Inflammatory bowel disease in immigrants to Canada and their children: a population-based cohort study
Benchimol EI, Mack DR, Guttmann A, Nguyen GC, To T, Mojaverian N, Quach P, Manuel DG. Am J Gastroenterol. 2015; 110(4):553-63. Epub 2015 Mar 10.
Objective — The risk of inflammatory bowel disease (IBD) contributed by the environment can be elucidated by assessing risk in migrants from low prevalence to Western countries. The incidence of IBD in immigrants to Canada and their Canadian-born children was compared to non-immigrants.
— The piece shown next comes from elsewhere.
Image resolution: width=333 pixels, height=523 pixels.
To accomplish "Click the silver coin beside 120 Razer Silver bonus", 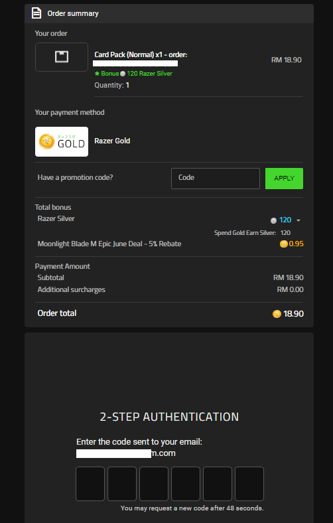I will point(123,74).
Methods — A population-based cohort of IBD patients derived from health administrative data was linked to immigration data to determine the standardized incidence of IBD in immigrants to Ontario, Canada by region of birth between 1994-2010. The hazard contributed by younger age at immigration was determined. Incidence for Ontario-born children of immigrant mothers was compared to the children of non-immigrants.
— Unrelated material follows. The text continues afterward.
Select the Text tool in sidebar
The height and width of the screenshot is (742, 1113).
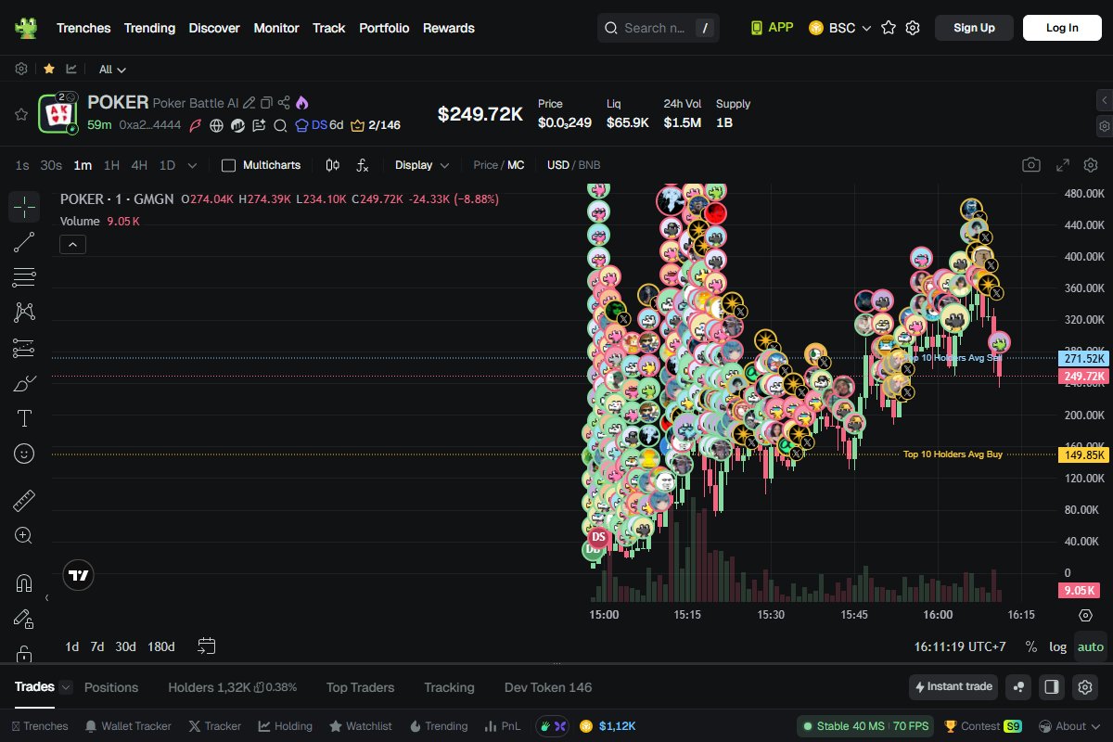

Results — In 2,144,660 immigrants, incidence of IBD was 7.3/100,000 person-years compared to 23.9/100,000 in 12,036,921 non-immigrants (incidence rate ratio (IRR) 0.34, 95% CI 0.26-0.44). Incidence was lowest risk in East Asians (IRR 0.14, 95%CI 0.11-0.18) and highest in Western Europeans/North Americans (IRR 0.59, 95%CI 0.46-0.75). Increased age at immigration was associated with decreased risk of IBD (HR 0.986, 95%CI 0.982-0.990), a 14% increased risk per younger decade of life at immigration. Children of immigrants from the Middle East/North Africa, South Asia, Sub-Saharan Africa, and North America/Western Europe had similar risk of IBD as children of non-immigrants, however incidence remained lower in children of immigrants from other regions.
Conclusions — Younger age at arrival to Canada increased the risk of IBD in immigrants. Canadian-born children of immigrants from some regions assumed the high Canadian incidence of IBD, indicating that underlying risk is activated with earlier life exposure to the Canadian environment in certain groups.